### Listed entries

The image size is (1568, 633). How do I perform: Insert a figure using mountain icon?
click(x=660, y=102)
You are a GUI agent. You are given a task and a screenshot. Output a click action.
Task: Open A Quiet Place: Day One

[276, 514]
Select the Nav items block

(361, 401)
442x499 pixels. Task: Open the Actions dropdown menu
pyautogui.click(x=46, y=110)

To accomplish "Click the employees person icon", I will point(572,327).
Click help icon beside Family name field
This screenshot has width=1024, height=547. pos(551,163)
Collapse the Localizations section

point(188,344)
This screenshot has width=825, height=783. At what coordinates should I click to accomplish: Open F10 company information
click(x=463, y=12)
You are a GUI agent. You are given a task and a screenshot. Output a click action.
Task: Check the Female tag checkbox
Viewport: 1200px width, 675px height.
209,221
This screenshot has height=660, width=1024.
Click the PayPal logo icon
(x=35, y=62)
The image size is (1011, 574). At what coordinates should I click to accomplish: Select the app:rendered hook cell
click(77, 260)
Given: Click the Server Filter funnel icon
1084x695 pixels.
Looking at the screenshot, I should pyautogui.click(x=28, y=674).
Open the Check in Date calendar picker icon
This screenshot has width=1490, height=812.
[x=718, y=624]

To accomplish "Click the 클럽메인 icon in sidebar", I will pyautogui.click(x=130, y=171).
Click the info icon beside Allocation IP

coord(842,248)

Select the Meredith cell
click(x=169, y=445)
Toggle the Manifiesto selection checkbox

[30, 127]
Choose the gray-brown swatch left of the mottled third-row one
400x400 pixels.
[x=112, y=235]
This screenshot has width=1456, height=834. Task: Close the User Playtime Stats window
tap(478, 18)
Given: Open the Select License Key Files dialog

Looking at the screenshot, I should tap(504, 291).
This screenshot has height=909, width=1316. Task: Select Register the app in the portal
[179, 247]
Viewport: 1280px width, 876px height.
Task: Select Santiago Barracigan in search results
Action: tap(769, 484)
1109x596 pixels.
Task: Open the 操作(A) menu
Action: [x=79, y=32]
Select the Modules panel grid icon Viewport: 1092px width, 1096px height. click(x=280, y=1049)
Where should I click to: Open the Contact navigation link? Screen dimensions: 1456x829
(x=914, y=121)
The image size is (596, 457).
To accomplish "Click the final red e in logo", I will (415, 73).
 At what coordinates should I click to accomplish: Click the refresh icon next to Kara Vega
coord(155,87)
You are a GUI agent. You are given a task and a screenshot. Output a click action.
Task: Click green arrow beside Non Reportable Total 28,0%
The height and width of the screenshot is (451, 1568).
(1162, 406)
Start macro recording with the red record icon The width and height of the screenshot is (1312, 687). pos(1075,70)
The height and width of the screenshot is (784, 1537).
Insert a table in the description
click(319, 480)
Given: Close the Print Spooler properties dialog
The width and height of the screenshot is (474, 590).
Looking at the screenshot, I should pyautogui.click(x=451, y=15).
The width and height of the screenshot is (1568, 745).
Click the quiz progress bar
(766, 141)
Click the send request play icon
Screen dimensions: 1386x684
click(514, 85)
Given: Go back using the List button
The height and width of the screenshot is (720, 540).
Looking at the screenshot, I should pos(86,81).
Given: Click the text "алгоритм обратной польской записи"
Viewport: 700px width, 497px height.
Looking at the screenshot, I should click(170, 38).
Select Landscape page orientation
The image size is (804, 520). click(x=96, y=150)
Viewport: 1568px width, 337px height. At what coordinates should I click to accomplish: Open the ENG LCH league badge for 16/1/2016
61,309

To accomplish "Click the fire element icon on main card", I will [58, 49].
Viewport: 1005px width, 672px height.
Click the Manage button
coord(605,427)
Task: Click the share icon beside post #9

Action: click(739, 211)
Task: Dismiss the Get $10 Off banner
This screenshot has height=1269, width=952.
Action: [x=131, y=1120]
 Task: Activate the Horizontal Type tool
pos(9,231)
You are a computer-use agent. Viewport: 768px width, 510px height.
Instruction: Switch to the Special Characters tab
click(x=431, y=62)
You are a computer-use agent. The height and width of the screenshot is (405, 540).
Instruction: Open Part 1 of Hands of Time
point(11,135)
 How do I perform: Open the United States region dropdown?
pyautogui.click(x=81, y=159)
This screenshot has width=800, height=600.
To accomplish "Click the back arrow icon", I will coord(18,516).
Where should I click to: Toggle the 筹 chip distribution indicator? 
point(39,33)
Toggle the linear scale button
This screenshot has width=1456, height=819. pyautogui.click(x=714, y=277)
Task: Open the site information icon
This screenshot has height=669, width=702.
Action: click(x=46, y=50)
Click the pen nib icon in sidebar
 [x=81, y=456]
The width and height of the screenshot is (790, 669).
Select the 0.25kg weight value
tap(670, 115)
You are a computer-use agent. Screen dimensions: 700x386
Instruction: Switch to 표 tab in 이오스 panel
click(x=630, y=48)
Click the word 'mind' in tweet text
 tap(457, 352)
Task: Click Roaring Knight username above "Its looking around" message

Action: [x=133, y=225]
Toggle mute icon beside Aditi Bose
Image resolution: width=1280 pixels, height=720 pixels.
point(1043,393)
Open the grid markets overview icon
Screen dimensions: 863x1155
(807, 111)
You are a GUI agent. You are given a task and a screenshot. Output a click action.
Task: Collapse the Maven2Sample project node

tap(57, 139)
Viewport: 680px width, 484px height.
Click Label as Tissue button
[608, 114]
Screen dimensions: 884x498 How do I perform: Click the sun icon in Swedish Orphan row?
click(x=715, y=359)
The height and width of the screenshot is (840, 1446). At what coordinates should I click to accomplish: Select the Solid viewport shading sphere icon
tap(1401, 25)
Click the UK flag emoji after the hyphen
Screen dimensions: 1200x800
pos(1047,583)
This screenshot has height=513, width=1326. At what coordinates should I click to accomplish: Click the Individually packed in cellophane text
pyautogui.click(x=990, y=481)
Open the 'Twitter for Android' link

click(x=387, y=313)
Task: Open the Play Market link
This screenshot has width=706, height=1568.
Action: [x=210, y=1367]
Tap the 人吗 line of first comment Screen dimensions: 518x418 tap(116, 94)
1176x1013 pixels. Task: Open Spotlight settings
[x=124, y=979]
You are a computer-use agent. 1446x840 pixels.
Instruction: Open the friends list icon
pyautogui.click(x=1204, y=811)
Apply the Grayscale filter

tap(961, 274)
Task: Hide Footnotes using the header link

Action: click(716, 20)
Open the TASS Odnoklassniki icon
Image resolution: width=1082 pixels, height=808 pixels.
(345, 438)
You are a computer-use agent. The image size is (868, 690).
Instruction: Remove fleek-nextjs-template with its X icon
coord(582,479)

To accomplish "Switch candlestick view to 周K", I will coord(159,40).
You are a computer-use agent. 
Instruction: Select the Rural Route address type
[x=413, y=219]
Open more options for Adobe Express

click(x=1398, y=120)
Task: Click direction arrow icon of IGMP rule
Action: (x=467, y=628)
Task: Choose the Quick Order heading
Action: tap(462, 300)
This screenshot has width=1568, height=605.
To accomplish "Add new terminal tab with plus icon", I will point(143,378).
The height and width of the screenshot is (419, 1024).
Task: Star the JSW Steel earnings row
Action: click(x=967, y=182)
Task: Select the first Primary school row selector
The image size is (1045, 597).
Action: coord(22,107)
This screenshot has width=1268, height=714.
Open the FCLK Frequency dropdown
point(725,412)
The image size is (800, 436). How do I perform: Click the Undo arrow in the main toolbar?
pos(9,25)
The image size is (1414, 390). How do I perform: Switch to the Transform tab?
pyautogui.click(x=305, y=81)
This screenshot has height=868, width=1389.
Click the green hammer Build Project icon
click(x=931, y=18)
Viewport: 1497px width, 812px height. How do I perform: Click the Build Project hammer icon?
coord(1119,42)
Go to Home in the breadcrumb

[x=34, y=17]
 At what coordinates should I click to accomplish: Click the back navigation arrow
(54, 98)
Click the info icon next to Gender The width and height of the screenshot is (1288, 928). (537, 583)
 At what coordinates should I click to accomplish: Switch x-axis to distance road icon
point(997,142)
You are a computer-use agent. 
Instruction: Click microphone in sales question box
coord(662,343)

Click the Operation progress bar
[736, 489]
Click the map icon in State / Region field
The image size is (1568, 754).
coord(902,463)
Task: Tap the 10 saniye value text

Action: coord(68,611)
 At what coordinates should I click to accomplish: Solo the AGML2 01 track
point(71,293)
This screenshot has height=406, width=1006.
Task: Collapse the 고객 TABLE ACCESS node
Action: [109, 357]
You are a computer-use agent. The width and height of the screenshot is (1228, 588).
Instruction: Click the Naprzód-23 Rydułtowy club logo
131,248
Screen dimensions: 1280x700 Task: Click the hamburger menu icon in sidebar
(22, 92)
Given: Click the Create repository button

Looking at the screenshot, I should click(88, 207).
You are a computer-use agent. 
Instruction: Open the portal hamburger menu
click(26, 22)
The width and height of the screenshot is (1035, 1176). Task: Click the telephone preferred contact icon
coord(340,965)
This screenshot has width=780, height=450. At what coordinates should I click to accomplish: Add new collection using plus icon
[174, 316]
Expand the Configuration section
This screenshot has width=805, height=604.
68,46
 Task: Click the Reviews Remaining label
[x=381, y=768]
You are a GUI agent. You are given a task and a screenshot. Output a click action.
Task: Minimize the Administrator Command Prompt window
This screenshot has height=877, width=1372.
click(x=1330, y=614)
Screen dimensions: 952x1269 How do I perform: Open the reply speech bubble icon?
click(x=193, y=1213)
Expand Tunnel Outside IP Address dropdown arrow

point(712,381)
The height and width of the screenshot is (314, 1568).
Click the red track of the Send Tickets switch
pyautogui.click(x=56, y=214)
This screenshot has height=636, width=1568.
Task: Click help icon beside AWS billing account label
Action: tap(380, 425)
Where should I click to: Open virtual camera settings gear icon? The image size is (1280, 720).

### What the exercise asks
Rewrite the entries that open with the line containing "Given: Click the Server Filter funnel icon" and close with the line containing "[x=718, y=624]", replacing "funnel" with "hourglass" and leaving everything else unchanged.

### Task result
Given: Click the Server Filter hourglass icon
1084x695 pixels.
Looking at the screenshot, I should pyautogui.click(x=28, y=674).
Open the Check in Date calendar picker icon
This screenshot has width=1490, height=812.
[x=718, y=624]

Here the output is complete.